旅行・自分史(幼少期)2013年02月07日

 旅の醍醐味は、非日常の世界に遊ぶことだと思う。旅先での初めて見る美しい風景や珍しい体験が感動をもたらす。日々の平坦な日常では決して味わえないシーンが、その後の人生に良き思い出や追憶を残してくれる。

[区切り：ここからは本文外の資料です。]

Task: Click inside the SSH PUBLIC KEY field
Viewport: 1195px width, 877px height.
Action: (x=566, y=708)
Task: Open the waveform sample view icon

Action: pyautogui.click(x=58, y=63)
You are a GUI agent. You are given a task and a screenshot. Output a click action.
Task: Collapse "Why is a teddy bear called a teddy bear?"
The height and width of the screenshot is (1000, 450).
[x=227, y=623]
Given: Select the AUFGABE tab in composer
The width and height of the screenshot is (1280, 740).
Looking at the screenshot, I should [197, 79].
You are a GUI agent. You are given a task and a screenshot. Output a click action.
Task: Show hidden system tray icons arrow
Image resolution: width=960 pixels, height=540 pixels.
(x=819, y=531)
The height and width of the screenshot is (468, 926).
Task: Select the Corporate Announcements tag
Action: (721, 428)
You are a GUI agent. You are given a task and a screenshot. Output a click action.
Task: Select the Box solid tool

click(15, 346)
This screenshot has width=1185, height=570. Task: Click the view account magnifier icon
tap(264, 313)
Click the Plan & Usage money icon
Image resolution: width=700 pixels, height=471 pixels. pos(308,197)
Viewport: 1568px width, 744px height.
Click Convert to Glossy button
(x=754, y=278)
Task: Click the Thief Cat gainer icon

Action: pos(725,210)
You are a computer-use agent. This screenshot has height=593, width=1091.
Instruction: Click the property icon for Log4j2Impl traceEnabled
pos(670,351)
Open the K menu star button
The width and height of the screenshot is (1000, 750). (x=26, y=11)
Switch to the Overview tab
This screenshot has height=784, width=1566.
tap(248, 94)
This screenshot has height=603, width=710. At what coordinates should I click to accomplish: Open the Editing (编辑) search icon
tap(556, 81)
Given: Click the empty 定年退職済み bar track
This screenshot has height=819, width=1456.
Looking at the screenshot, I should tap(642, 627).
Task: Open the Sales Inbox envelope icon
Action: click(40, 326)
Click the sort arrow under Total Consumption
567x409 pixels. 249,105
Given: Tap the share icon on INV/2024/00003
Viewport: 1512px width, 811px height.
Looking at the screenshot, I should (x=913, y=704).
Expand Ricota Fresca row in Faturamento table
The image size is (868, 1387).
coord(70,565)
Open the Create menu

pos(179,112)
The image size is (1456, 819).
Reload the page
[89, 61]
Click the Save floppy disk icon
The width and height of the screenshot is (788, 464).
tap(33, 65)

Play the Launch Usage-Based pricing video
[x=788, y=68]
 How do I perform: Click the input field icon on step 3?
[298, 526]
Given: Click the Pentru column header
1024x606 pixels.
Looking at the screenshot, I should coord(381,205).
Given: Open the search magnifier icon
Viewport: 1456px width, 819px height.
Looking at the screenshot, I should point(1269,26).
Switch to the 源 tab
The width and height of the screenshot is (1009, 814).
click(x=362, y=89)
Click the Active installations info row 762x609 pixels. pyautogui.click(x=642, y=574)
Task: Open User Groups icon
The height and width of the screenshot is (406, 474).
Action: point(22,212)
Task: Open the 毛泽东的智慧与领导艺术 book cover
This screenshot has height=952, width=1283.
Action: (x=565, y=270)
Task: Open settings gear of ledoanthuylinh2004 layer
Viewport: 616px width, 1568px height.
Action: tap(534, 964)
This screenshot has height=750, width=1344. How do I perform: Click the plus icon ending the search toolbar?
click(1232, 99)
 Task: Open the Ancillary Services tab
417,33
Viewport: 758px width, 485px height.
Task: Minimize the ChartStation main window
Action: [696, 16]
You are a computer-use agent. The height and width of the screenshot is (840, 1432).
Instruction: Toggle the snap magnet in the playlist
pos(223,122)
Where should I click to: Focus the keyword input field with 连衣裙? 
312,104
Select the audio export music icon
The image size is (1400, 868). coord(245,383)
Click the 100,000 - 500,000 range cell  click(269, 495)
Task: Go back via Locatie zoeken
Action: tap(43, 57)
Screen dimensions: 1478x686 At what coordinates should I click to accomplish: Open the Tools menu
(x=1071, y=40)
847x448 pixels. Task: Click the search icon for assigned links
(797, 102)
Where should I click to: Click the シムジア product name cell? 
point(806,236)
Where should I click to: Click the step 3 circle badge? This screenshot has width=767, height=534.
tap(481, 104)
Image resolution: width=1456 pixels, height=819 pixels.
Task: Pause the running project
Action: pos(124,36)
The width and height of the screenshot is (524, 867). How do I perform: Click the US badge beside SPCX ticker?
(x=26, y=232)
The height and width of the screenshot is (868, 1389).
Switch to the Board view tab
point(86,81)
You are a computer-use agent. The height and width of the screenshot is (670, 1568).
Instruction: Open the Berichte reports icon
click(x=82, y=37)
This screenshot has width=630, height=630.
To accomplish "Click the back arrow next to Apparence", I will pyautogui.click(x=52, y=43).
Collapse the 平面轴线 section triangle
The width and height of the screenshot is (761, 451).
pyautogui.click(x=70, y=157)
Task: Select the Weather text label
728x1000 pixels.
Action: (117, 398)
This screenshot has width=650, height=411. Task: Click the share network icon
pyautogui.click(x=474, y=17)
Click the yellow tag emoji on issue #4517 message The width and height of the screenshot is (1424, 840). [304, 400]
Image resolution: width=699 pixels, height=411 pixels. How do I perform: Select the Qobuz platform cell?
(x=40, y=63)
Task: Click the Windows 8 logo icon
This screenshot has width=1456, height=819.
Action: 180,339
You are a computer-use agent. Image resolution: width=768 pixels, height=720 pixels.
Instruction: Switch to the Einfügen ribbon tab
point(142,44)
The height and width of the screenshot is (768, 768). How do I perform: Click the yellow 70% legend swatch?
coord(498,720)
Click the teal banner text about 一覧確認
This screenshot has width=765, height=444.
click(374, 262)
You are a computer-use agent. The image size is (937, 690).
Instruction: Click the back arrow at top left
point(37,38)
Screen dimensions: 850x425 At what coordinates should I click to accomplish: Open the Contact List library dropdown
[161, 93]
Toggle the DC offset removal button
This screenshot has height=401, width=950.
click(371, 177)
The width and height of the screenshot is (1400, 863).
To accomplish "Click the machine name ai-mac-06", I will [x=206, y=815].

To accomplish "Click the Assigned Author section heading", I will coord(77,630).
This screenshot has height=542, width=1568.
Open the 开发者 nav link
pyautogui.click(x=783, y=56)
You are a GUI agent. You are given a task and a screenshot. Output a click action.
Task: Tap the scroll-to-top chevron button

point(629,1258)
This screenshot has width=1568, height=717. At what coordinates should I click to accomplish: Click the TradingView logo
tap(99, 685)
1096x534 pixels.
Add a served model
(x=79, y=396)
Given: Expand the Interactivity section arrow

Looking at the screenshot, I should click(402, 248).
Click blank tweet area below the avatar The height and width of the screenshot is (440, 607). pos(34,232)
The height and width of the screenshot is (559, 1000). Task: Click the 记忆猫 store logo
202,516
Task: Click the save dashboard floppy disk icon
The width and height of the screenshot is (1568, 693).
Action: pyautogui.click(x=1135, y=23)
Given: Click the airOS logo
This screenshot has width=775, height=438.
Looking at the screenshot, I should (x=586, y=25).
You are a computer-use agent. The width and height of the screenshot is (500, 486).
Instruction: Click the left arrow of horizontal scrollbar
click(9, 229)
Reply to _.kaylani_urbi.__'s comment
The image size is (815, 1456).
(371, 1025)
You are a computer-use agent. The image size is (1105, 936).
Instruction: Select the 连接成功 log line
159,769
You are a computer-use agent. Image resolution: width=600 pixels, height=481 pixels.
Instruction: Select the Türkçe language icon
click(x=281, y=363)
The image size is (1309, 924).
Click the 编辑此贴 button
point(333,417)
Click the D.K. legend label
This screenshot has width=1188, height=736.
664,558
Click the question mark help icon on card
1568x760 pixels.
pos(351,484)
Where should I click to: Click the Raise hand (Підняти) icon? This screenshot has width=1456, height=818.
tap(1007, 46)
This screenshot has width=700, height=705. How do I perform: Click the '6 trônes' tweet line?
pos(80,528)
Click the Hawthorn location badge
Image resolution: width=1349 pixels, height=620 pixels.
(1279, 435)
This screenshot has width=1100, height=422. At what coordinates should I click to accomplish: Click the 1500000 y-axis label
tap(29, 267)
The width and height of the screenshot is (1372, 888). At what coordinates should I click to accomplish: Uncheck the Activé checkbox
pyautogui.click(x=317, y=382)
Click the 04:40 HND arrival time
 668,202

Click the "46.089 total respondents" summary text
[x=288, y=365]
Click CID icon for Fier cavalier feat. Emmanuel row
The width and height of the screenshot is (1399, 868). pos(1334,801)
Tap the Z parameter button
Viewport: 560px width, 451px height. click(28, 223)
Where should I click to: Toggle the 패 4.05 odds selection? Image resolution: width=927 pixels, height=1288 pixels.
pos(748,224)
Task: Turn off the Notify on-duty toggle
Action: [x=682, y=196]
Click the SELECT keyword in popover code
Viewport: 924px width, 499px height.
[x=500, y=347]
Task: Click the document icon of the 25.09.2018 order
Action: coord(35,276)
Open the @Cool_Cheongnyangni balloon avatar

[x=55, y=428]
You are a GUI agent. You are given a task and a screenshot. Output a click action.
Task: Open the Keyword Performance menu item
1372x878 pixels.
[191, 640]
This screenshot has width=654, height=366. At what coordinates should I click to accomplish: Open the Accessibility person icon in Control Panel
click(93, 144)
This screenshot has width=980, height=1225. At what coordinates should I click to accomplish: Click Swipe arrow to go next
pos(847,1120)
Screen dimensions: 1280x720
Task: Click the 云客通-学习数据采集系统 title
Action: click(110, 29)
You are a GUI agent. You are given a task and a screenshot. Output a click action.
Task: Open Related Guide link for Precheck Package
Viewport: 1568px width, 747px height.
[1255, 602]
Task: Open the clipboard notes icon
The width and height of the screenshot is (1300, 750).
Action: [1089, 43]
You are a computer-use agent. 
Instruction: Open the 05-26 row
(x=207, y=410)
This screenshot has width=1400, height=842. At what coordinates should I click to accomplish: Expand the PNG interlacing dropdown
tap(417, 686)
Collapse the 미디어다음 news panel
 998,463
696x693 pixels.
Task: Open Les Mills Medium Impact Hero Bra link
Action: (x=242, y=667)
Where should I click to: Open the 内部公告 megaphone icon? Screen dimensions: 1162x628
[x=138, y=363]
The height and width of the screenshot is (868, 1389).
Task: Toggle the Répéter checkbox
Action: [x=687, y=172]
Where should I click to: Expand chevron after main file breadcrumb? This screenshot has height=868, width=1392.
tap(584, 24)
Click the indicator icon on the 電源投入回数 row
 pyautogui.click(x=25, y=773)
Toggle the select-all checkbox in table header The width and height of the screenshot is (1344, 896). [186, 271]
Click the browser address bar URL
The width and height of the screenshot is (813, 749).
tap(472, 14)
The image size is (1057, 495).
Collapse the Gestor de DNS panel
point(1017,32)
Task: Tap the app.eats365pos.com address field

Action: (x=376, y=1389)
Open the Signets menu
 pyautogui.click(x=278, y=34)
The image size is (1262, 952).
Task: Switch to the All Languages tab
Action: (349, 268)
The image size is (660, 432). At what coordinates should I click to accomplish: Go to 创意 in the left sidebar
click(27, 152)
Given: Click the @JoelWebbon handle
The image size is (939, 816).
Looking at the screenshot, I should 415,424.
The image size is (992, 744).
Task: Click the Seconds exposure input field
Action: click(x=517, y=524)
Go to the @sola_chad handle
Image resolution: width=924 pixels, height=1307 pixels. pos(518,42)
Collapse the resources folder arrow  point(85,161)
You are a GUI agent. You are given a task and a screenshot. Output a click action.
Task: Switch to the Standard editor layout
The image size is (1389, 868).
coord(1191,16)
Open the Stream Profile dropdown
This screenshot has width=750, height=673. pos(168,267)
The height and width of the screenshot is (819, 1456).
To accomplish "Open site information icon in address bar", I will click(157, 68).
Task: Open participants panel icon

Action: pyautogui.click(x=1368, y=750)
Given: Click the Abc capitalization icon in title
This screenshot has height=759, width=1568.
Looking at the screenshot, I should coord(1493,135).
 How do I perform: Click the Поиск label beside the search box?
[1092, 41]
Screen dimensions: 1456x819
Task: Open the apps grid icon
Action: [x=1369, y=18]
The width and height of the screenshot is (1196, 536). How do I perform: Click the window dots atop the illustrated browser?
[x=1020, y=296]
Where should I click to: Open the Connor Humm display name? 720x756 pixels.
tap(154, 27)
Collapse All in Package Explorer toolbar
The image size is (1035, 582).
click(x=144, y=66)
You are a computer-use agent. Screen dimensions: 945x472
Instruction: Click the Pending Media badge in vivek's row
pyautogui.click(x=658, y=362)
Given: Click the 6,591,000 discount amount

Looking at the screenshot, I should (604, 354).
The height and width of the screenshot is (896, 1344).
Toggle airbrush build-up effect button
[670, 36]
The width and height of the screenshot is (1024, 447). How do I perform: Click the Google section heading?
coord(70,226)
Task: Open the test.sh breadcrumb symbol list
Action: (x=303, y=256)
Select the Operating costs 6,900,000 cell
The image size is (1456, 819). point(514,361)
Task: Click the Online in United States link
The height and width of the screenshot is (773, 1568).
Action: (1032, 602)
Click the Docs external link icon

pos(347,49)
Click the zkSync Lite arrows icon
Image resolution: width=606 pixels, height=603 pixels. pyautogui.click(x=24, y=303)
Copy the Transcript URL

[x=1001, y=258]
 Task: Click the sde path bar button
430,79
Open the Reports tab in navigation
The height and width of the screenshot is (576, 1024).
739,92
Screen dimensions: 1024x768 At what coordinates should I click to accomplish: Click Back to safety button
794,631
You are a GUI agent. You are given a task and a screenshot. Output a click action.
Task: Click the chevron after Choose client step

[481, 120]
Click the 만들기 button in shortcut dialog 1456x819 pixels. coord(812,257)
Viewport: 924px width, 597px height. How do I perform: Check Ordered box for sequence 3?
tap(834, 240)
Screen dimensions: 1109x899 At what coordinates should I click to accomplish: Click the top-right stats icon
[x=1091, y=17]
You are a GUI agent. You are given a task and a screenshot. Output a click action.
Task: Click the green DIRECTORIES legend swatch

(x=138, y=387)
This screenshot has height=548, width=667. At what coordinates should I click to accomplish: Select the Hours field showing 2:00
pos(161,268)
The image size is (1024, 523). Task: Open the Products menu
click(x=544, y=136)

 私にとっての最初の旅の思い出は、小学校低学年にさかのぼる。小学時代は毎年夏休みの20日間ほどを弟と二人で叔母の家で過ごした。実家の姫路から30kmほど北西にある山合いの町・山崎町は私にとって第二の故郷といった郷愁がある。母親に連れられて神姫バスの姫路ターミナルに行くと、そこから子ども二人でバスに乗車する。山崎ターミナルには叔母か年嵩の従兄たちが待ってくれていた。町の雰囲気が漂う街道沿いの実家と違い、山崎は山や川や池や田圃に囲まれた自然いっぱいの里山だった。同年代の男の子たちと冒険に満ちた遊びに興じた思い出深い非日常の旅だった。
 小学校高学年になって、突然もうひとつの冒険の旅が訪れた。近所の駄菓子屋で、弟が籤引き付き駄菓子の大当たりを引いてしまった。確かカバヤの玩具菓子の景品だったと思う。何と!大阪の飛行場からの遊覧飛行が景品だった。昭和30年頃のことである。庶民が飛行機に乗ることなど及びもつかない時代だった。実は弟とはいえ双子の兄弟だった。生まれてこの方、何から何まで全て一緒というのが両親の教育方針だった。今回も例外は許されない。弟だけを行かせるわけにはいかないと、親たちは様々な方策を講じたようだ。結局、兄弟二人で出かけることになった。今にして思えば親たちはどんな手を使ったのかと感心する他ない。
 八尾飛行場からの遊覧飛行だった。搭乗したのは零戦のようなプロペラ機だった。風防の付いたコックピットの操縦席の後ろのシートに乗せられた。猛烈な風切り音の中で操縦者が後方の子どもたちに向かって大声でガイドしてくれていたことが今も脳裏に焼きついている。わずか10数分の飛行だったと思う。それでもこれまでの人生で最も忘れ難い非日常との遭遇の旅だったことはまぎれもない。